• POR HACER
Transcribe sin cambios el tramo del fragmento sobre agricultura y agua que va desde "Consideremos que no" hasta "de nuevos tóxicos.".

Consideremos que no estamos leyendo a un contestatario o a un ecologista, sino a un profesional que se preocupa por mejorar la capacidad del proceso productivo por mantener sus estándares. La idea de que cada solución tecnológica entraña nuevos problemas y la necesidad, a su vez, de generar nuevas soluciones tecnológicas, es un criterio típicamente empresarial, que no tiene en cuenta los ecosistemas naturales y que sólo privilegia la ganancias mediante la continuidad del consumo y la producción de nuevos artilugios y de nuevos tóxicos.
El uso de agrotóxicos en los sojales condujo, por ejemplo, a la insólita situación de que los conocidos bichos bolitas se convirtieran en plaga. Estos insectos se alimentaban de materia muerta que fue desaparciendo por la ausencia de suficientes procesos de humificación; y entonces comenzaron a comer cultivos. Así, se crearon cócteles de venenos específicos para eliminarlos.
En ese mismo congreso, Jobbágy indicó acertadamente que la contaminación por sobre-fertilización, que encabeza la lista de preocupaciones en otras grandes regiones productoras, no es prioritaria en la Argentina. Pero sí lo es la pérdida de hábitats naturales y de recursos hídricos. “Desde lo global un concepto que se ha popularizado para expresar la preocupación por la agricultura y la disponibilidad de agua es la huella hídrica ¿Cuánta agua de lluvia o de riego hemos utilizado para obtener una unidad de producto? Pero el agua no tiene el mismo valor en todas partes ¿Vale lo mismo el agua que permitió producir un litro de leche usando alfalfa regada en Mendoza o maíz picado y pasturas de secano en la cuenca del Salado? La importación ciega de indicadores envasados como la huella hídrica representa un obstáculo en el abordaje del problema producción-ambiente”, dijo.
“De hecho, en una enorme parte de nuestras llanuras el uso conservador del agua que hace la agricultura nos causa problemas más serios: niveles freáticos más elevados, menor capacidad de albergar excesos de lluvia y, por lo tanto, anegamientos e inundaciones más frecuentes en la región pampeana o ascenso de sales en la región chaqueña son algunos de estos problemas. No necesitamos ahorrar agua de lluvia en estas llanuras: necesitamos usar las lluvias tan exhaustivamente como la hacían las pasturas o los bosques que reemplazamos con cultivos anuales. Y aquí empiezan a surgir varias tensiones: las inundaciones castigan a los pueblos mucho más que a los lotes agrícolas. Los tambos son el sistema productivo que generan menores excesos, pero uno de los que más caro paga la inundación. Lleva tiempo y esfuerzo entender estos problemas hidrológicos que no conocen fronteras entre disciplinas”, explicó.

• MATERIAL PROPORCIONADO
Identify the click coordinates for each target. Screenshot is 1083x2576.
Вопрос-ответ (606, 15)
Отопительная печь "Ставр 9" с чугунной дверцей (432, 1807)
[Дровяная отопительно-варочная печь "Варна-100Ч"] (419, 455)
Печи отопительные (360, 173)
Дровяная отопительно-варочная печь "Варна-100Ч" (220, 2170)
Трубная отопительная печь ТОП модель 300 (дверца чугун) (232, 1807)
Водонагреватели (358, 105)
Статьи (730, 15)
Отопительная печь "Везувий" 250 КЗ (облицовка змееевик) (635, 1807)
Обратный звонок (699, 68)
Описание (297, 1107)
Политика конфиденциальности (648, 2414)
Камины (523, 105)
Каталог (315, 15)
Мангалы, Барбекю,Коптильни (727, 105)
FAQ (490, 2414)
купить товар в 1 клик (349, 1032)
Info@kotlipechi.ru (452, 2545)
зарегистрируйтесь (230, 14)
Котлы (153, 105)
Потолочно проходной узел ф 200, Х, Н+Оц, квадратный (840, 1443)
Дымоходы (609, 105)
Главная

• RESPUESTA
Consideremos que no estamos leyendo a un contestatario o a un ecologista, sino a un profesional que se preocupa por mejorar la capacidad del proceso productivo por mantener sus estándares. La idea de que cada solución tecnológica entraña nuevos problemas y la necesidad, a su vez, de generar nuevas soluciones tecnológicas, es un criterio típicamente empresarial, que no tiene en cuenta los ecosistemas naturales y que sólo privilegia la ganancias mediante la continuidad del consumo y la producción de nuevos artilugios y de nuevos tóxicos.